Q7 Chairman: If we look at the top of page 53 we see helpfully set out in clear form how the procurement timetable progressively increased from 21 months to over five years. Further down the page we see how you appear to have spent more and more on advisers. If you were spending so much on advisers why could they not warn you earlier of the risks involved in this? What was going wrong? Surely, they should have told you that you could not afford the original project in the way it was devised. That is the point of having advisers.
Mr Robertson: It would have been great if they could have told us of two of the things we would have to deal with after we began the project. The meltdown in the telecommunications industry meant that the original vision that some income might arise from this became completely redundant overnight. The agency and government did not become exposed to that because the project was developed; nor were the advisers in a position to anticipate just what it was government would be looking for in terms of delivering the traffic services that we were asked to develop from 1998 culminating, most importantly, with the roll out of the traffic officer service from 2004. Therefore, the advisers could not have told us that. The advisers' budget was certainly more than had been anticipated because the problem we were trying to solve certainly changed during that time which was a risk in itself, but I believe that it has been managed positively and we have a very good project coming out of it.
Q8 Chairman: You have appeared before this Committee in the past. If you look at the front cover of this Report you see a picture of a motorway. You have hard-shoulder running, variable speed limits, speed cameras and variable signs. All of these are recommendations we have made to you in the past. But can you assure us that if we are to have better managed roads we will need fewer new roads and, therefore, we will get better value for the taxpayer?
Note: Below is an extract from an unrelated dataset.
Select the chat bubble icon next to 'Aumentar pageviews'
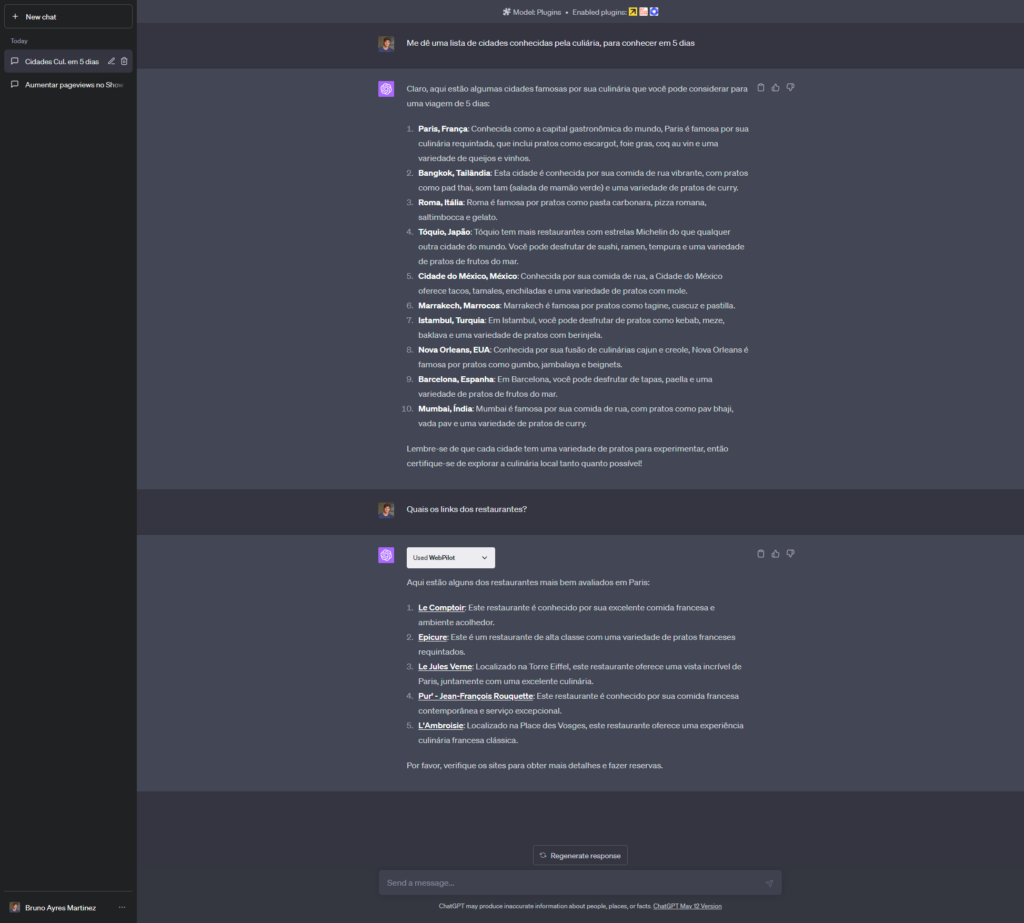[13, 84]
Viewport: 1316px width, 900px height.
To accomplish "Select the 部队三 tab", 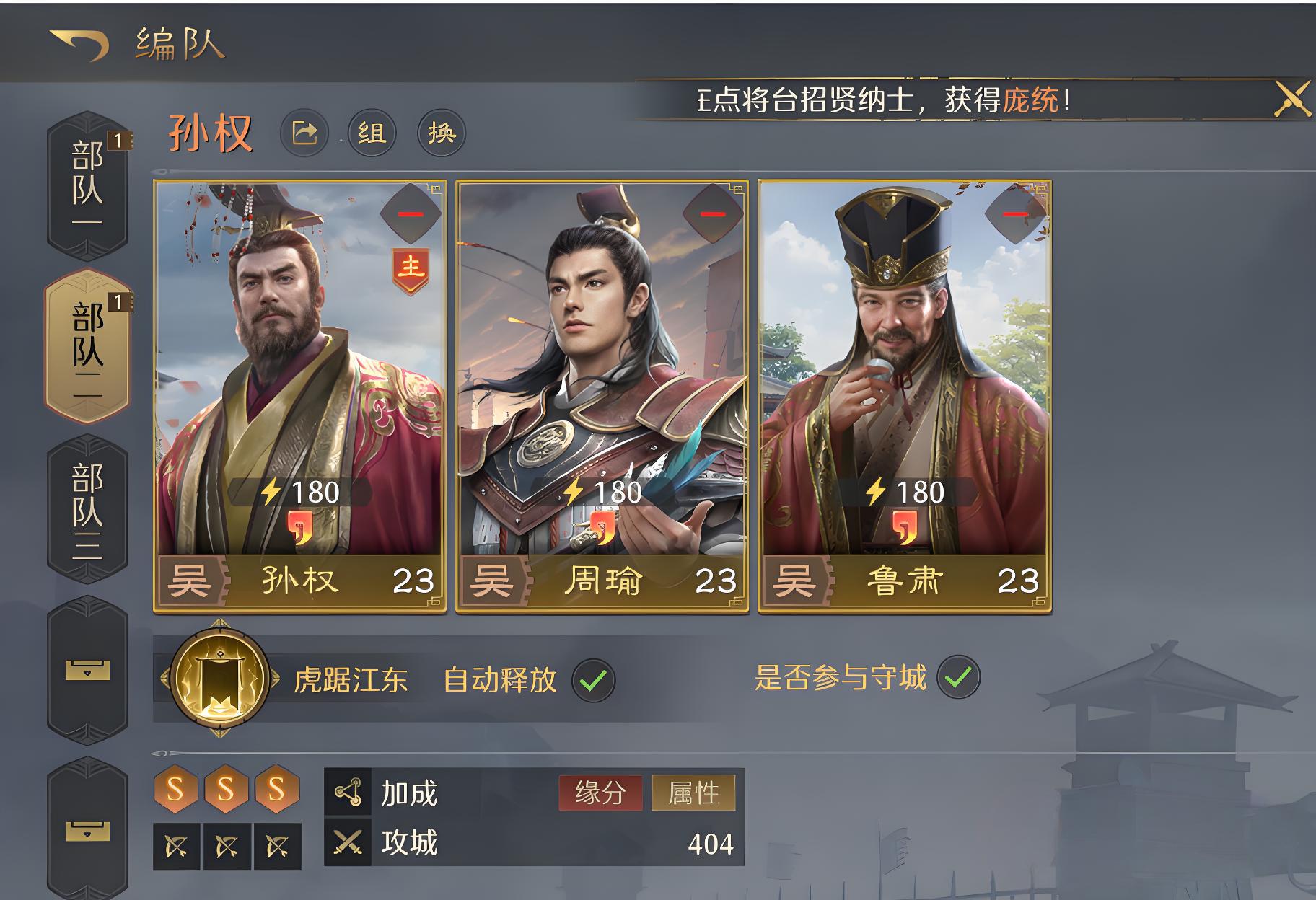I will pos(87,508).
Mr Robertson: Thank you for your encouragement in getting services rolled out as far as concerns our original report. They are indeed rolling out everything from high-occupancy vehicle lanes to everything that is on the front page, that is, ramp-metering and other detection systems beside. The government's strategy that I am implementing continues to be one that looks at construction where road capacity is already beyond its nameplate capacity and it is under severe pressure, like the M1 and M25. The second strand of that is exactly what we are talking about here, which is to make better use of the network, sweat the asset harder, as I still call it, and help people to move better. The third strand is still to introduce congestion pricing as a means of controlling demand at hot spots. That is not directly within my remit, but you will know from the recent statement of the Secretary of State that she is progressing that and we are contributing to that strategy.
Q9 Mr Touhig: Mr Robertson, I see that you are married with three children. Do you sometimes do the weekly food shop?
Mr Robertson: I have been doing it recently, yes.
Q10 Mr Touhig: Therefore, you will know that when you buy in bulk you can purchase more cheaply?
Mr Robertson: I know that sometimes you can be induced to buy in bulk when you do not need to.